Saturday, 6 December 2014

Perfecting the technique of chaaploosi !!






A renowned expert in the art of chamchagiri answers questions about the sensitive field of sycophancy.

Can I find a cause for my master to support or is that jumping the gun?

Using brains is not common practice for chamchas but please suggest as many ideas as you can. Ensure most are half-witted but controversial and espouse them completely . Not only will your master have something to grunt about to TV cameras but you can waste a nation's time by demonstrating yet again how petty politics and non-issues hog the spotlight. This is where you can really shine, although the country may not.

Should I wash each of boss's toes individually or all five together?

Both ways are fine but please pay most attention to the big toe. Pedicure and jasmine-scented moisturizer will keep his feet pristine and your future experiments in devotion a more pleasant experience.

How long should I hold the kneeling position?

Longer the better. To make the act more complete, fold your hands and hum simple rhyming couplets like `sir , you are great, you are mahaan, if I am supari you are meetha paan'. Original phrases like this may add moments of creative spark to your life and keep brain cells working harder so at least a semblance of motor-neuron synaptic process runs in your khopdi.

How big should a mala be? Will 10kg be enough?

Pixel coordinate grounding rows
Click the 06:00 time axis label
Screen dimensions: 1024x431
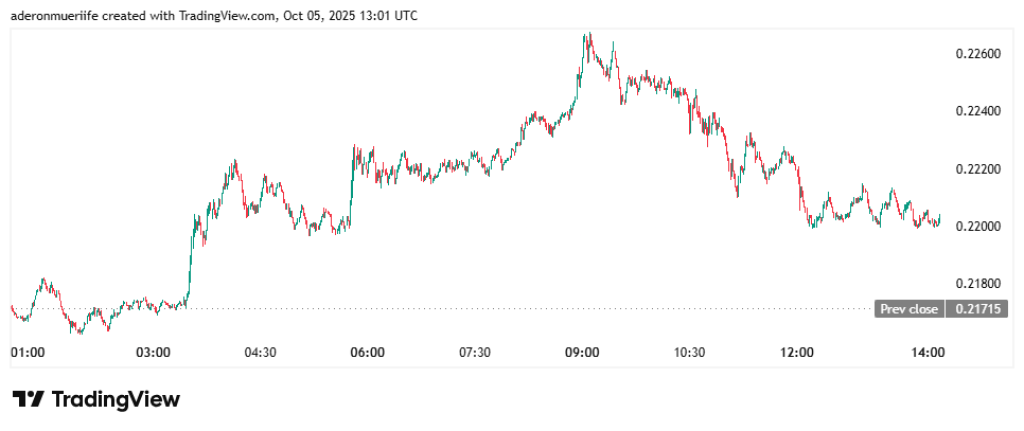click(x=367, y=352)
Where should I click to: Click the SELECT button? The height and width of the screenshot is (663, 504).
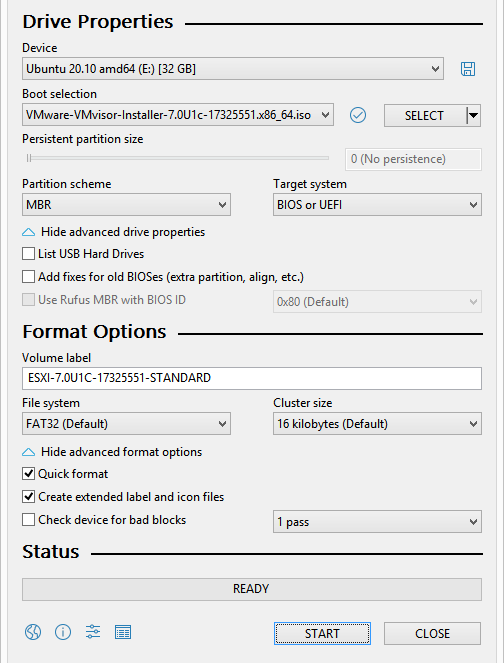[x=424, y=115]
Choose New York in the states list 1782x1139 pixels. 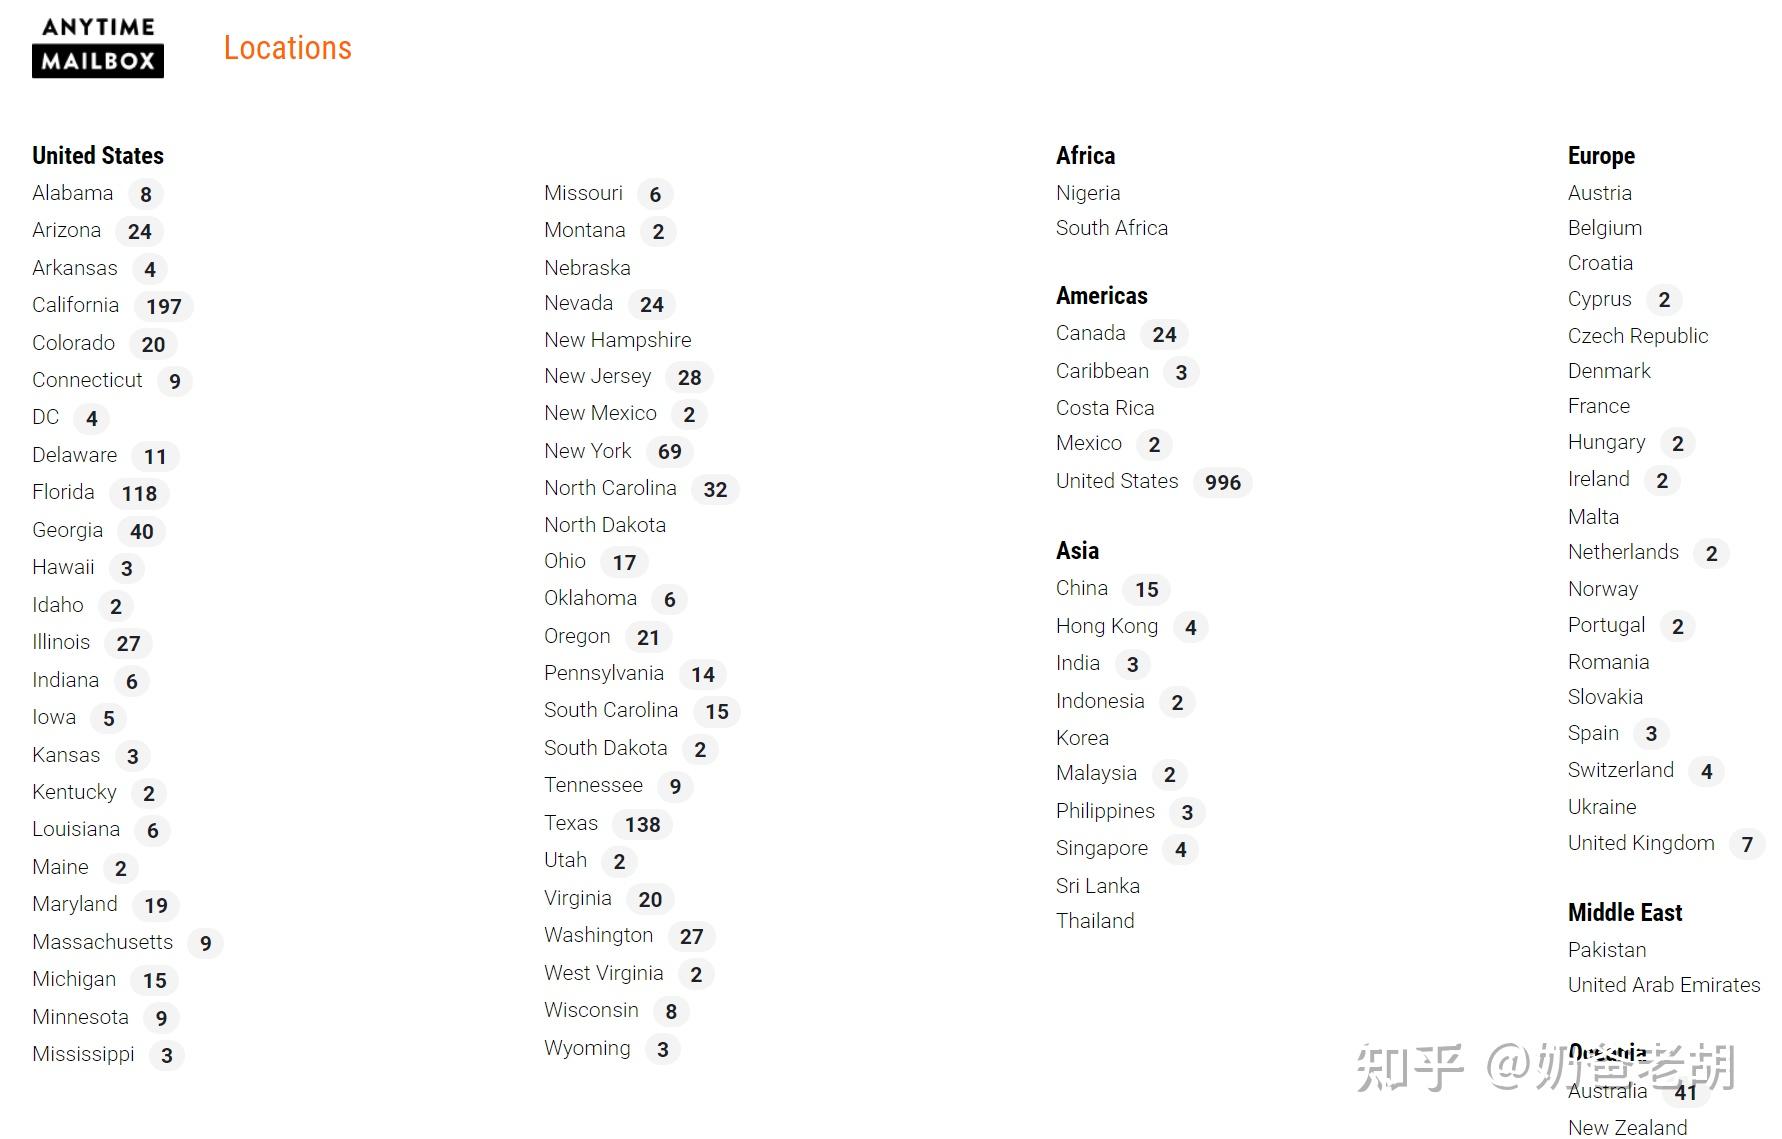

What to work on:
A – Answer these questions from the post on sycophancy:
(i) Which toe does the expert say deserves the most attention?
(ii) What scent of moisturizer is recommended for the boss's feet?
(iii) What should be done with the hands while holding the kneeling position?
B – Write the next part of the post on sycophancy, picking up after its final question.

Answers provided:
A –
(i) The big toe.
(ii) Jasmine-scented.
(iii) They should be folded.

B –
A mala is a sign of your devotion. Once you garland the object of your devotion, an unwritten bond is forged. You are married to the man. Or at least his ego. The more malas the better but be careful -as anything beyond a 25kg super genda mala can cause spondylitis and policy paralysis because the garlanded will find it impossible to move.

How many 'haan sirs' should you say per minute?

More the merrier. For best results, let the magic words spill even before he speaks, so that he is secure in the knowledge that everything he utters is replete with wisdom, even if it's just clearing his throat.

Are self-flagellation and 'power chamchagiri' techniques like eating sand worth it?

Self-flagellation is painful. But mock self-flagellation is worth it. Loud and continuous cries of "hai-hai" and a good whipping to the torso will make you appear a better slave. Favours will follow. Do this repeatedly in front of television cameras for greater effect.Eating sand has been practised once before but now it is protected by law (sand, not you) and can cause disruption to the alimentary canal. Have you heard the expression shi**ing bricks?